14 thoughts on “Review: Marmot Tungsten UL 2P Backpacking Tent”

  1. Hello, thank you for the review. I am considering this tent but I am confused about two things: is it free or semi free standing tent? Also, one of the reviews said it is not a tub floor which causes problems in wetter environment. What’s your opinion, please? Thank you ☺️. Ella

  2. So you mention there are no guylines or loops to stake out. What if you bought your own guylines, would there be anywhere on the tent to attach them?

    • I bought a few plastic clamp clips made for tent use on AliExpress. These clips have a flat clamp surface and a hole in the tail for looping a short guyline. I clamp such guylines for both the end walls of the rainfly. It is advised to add a small piece of plastic or nylon between the clamp and the end rainfly wall material to prevent wear or damage to the rainfly wall. Cheap solution. I think the biggest problem is pitching the tent in the rain to keep the inner tent dry so I bought the footprint. This adds more costs to the tent.

  3. I keep seeing different packed weights on this tent, some saying its 3lbs 10 oz packed. Any info on actual packed weight?

    • Hi Brian,

      Good question. The weight I provide for a tent is always based on placing the key components on my home scale (which is precise): just the inner tent/canopy, rainfly, and poles, which is often described as the “minimum trail weight” or by a similarl term. (For a tent that pitches with trekking poles, I don’t include the weight of the trekking poles, just the tent pieces.) Most reviewers do that to give readers an apples-to-apples comparison because the amount and weight of other pieces that normally come with a tent, like stakes and guylines, can vary, which doesn’t offer a fair comparison.

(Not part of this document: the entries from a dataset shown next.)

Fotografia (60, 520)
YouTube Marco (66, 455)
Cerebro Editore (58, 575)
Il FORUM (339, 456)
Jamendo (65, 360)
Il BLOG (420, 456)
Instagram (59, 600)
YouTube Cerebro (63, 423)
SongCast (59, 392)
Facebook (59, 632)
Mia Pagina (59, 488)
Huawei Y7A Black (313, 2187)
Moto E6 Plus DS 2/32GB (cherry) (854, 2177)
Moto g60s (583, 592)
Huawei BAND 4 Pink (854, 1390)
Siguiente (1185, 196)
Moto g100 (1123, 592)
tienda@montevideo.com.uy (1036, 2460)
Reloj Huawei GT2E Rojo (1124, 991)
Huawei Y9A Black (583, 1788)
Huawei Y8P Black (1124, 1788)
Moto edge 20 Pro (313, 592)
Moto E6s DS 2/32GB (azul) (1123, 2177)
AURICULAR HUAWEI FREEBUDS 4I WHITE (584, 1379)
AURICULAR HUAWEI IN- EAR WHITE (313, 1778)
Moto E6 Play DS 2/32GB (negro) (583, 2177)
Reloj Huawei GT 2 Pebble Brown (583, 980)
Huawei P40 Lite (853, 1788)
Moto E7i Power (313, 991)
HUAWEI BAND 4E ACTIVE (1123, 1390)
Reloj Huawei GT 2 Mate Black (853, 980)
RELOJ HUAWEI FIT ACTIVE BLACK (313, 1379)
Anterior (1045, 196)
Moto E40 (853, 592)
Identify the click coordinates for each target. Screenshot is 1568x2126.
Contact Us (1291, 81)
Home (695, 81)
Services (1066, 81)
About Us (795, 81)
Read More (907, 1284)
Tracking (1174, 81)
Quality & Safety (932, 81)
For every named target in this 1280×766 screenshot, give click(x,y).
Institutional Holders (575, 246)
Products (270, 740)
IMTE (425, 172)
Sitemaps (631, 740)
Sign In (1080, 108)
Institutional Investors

      The “packed weight” refers to everything included. So with stakes, etc., this tent could be 3 lbs. 10 oz. But use the minimum trail weight to get a better comparison.

      Good luck.

  4. Great write up, I have been searching for a new suitable backpacking tent, and had it down to a list of 4, Mutha, Copper Spur, T Wall and this one. Found this 3 p version on sale for $290, a deal that the other brands could not come close to. Fingers crossed.